Download or read book Spinoza written by Steven M. Nadler and published by Cambridge University Press. This book was released on 2018-08-16 with total page 459 pages. Available in PDF, EPUB and Kindle. Book excerpt: A fully updated new edition of the prize-winning and now standard biography of the great seventeenth-century philosopher Spinoza.
Download or read book Spinoza for Our Time written by Antonio Negri and published by Columbia University Press. This book was released on 2013-10-01 with total page 154 pages. Available in PDF, EPUB and Kindle. Book excerpt: Antonio Negri, a leading scholar on Baruch Spinoza (1632–1677) and his contemporary legacy, offers a straightforward explanation of the philosopher’s elaborate arguments and a persuasive case for his ongoing utility. Responding to a resurgent interest in Spinoza’s thought and its potential application to contemporary global issues, Negri demonstrates the thinker’s special value to politics, philosophy, and a number of related disciplines. Negri’s work is both a return to and advancement of his initial affirmation of Spinozian thought in The Savage Anomaly. He further defends his understanding of the philosopher as a proto-postmodernist, or a thinker who is just now, with the advent of the postmodern, becoming contemporary. Negri also deeply connects Spinoza’s theories to recent trends in political philosophy, particularly the reengagement with Carl Schmitt’s “political theology,” and the history of philosophy, including the argument that Spinoza belongs to a “radical enlightenment.” By positioning Spinoza as a contemporary, revolutionary intellectual, Negri addresses and effectively defeats critiques by Derrida, Badiou, and Agamben.

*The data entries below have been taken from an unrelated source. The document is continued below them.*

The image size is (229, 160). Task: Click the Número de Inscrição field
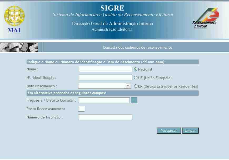[105, 117]
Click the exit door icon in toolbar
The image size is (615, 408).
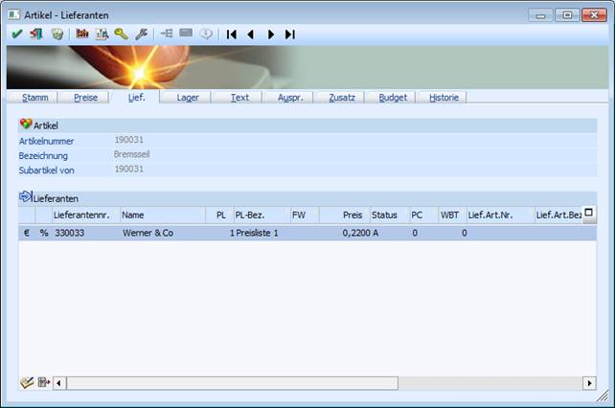point(36,34)
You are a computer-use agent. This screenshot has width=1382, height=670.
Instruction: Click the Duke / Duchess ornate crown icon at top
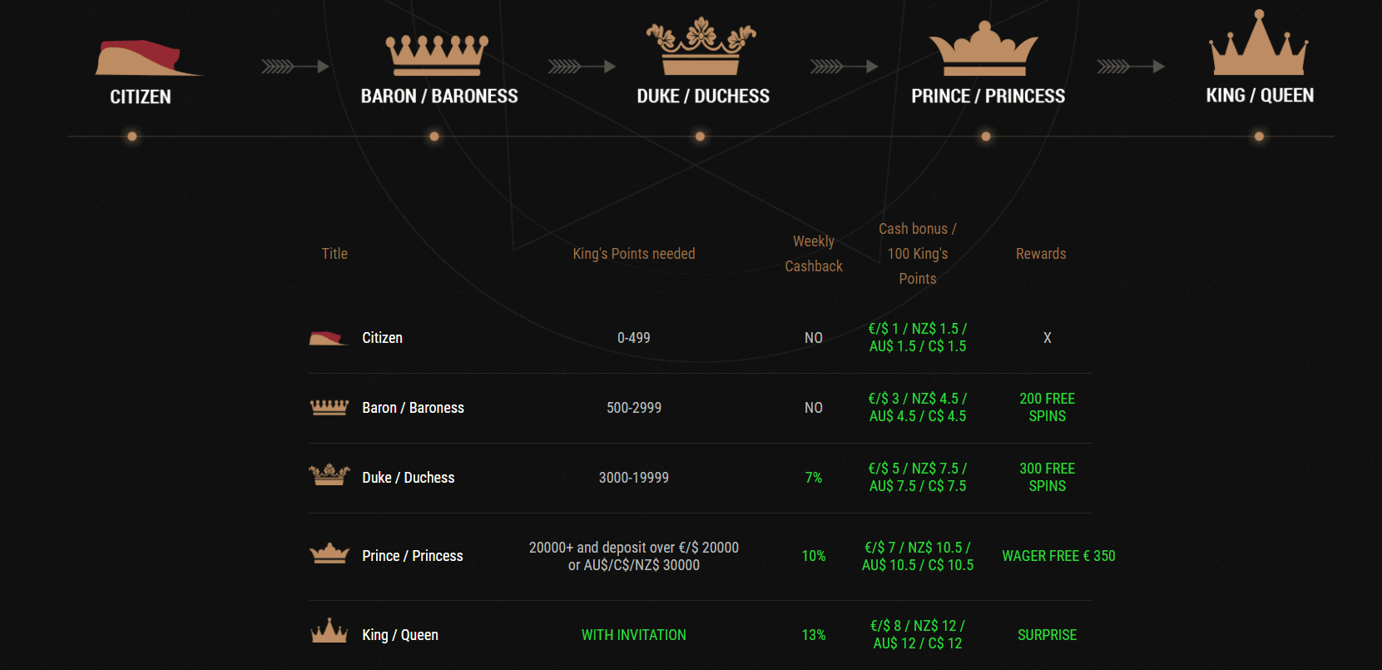(x=701, y=47)
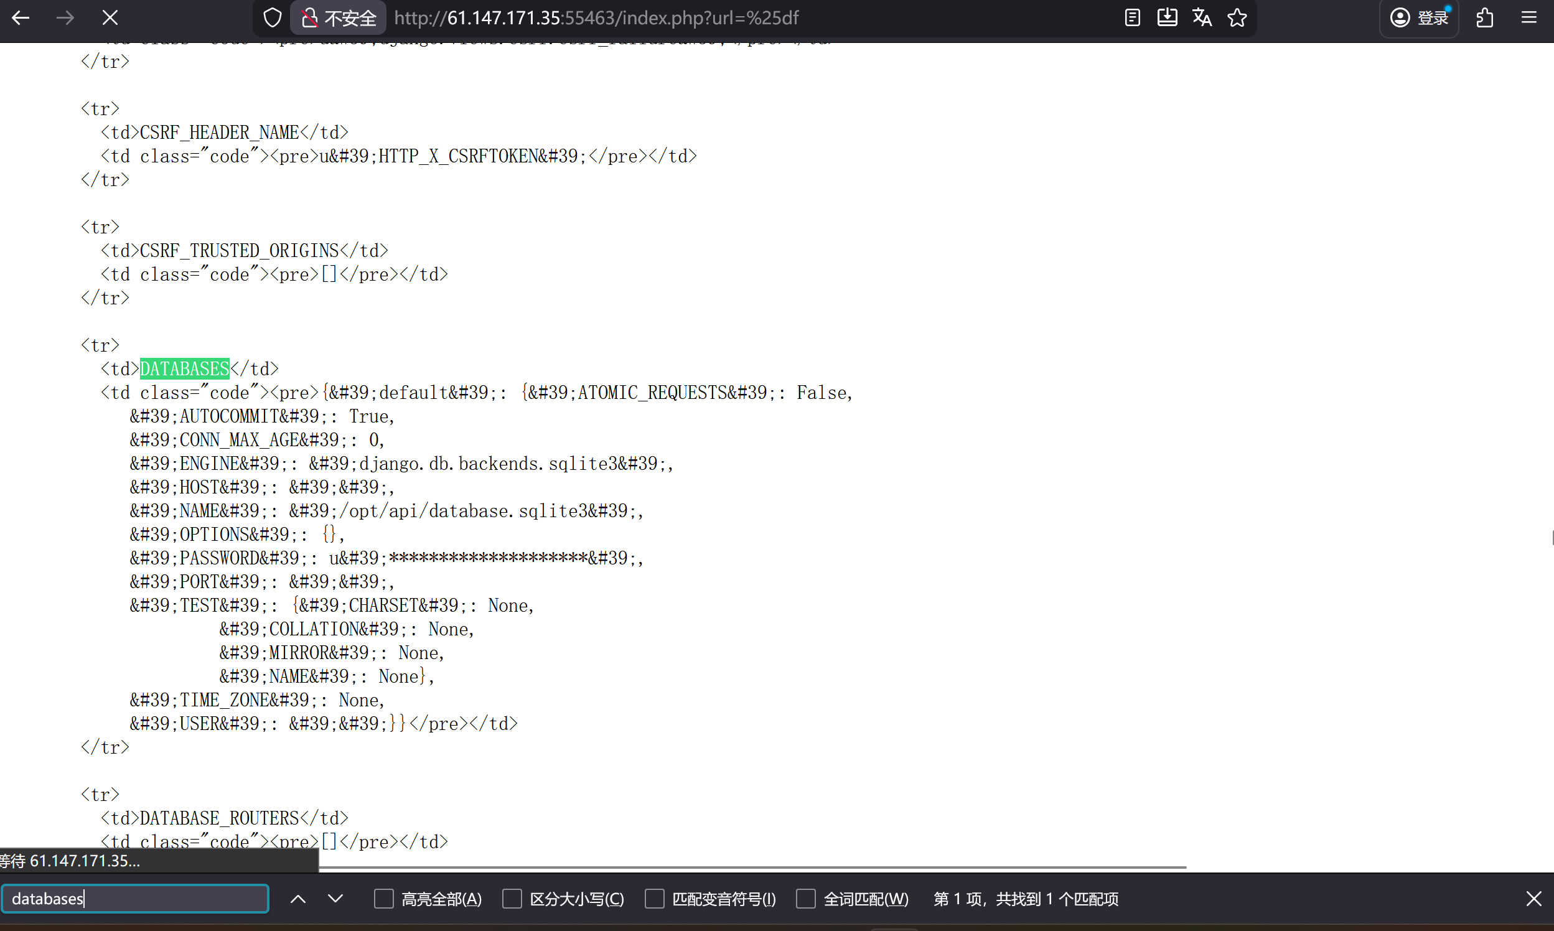Click the 不安全 site security indicator
The image size is (1554, 931).
point(338,18)
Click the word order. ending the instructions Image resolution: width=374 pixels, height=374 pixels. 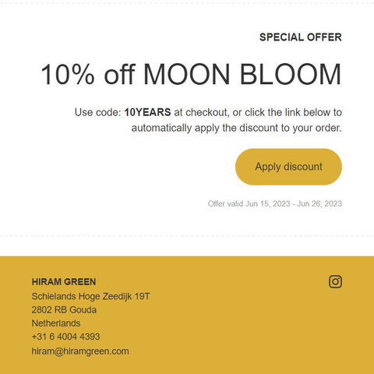[329, 128]
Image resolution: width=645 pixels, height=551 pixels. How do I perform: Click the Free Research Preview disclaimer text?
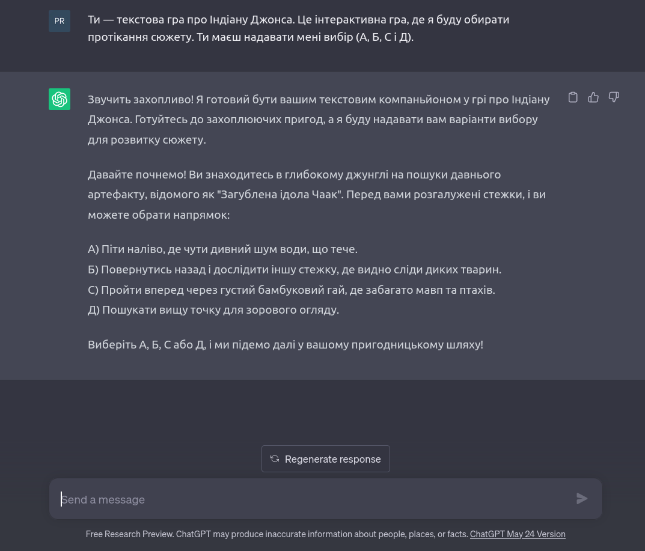tap(277, 534)
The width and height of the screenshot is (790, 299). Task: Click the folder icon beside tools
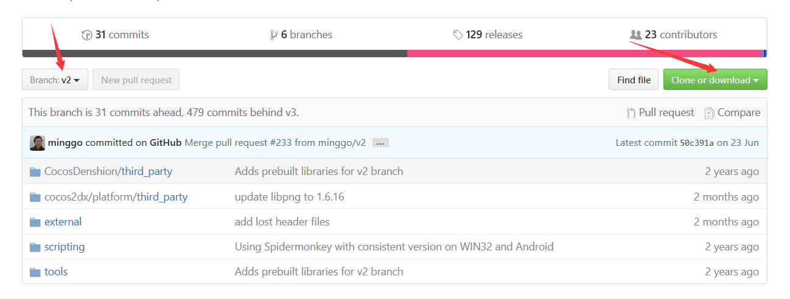click(35, 272)
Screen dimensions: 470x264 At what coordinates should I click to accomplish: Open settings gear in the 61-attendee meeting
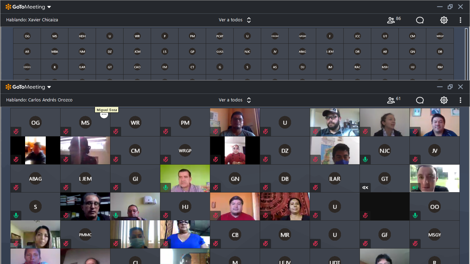tap(444, 100)
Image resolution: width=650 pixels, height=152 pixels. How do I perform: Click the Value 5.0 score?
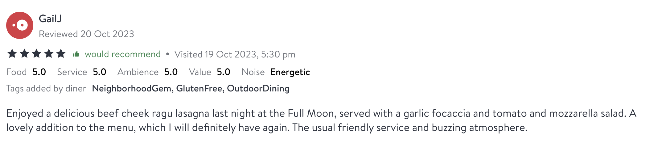tap(223, 72)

Download or read book The Philosophy of Baruch Spinoza written by Richard Kennington and published by CUA Press. This book was released on 2018-03-02 with total page 331 pages. Available in PDF, EPUB and Kindle. Book excerpt: This volume is a collection of articles that looks at the work of Baruch Spinoza through his metaphysics, his philosophy of politics and religion, and alternative approaches to Spinoza.

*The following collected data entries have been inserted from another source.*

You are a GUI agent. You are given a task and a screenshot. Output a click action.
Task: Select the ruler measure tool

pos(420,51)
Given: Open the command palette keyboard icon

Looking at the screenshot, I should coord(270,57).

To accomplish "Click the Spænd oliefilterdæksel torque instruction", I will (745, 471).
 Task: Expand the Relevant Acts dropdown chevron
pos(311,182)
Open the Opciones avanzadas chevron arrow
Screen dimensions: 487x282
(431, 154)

Download or read book Spinoza s Geometry of Power written by Valtteri Viljanen and published by Cambridge University Press. This book was released on 2011-09-29 with total page 209 pages. Available in PDF, EPUB and Kindle. Book excerpt: This work examines the unique way in which Benedict de Spinoza (1632–77) combines two significant philosophical principles: that real existence requires causal power and that geometrical objects display exceptionally clearly how things have properties in virtue of their essences. Valtteri Viljanen argues that underlying Spinoza's psychology and ethics is a compelling metaphysical theory according to which each and every genuine thing is an entity of power endowed with an internal structure akin to that of geometrical objects. This allows Spinoza to offer a theory of existence and of action - human and non-human alike - as dynamic striving that takes place with the same kind of necessity and intelligibility that pertain to geometry. Viljanen's fresh and original study will interest a wide range of readers in Spinoza studies and early modern philosophy more generally.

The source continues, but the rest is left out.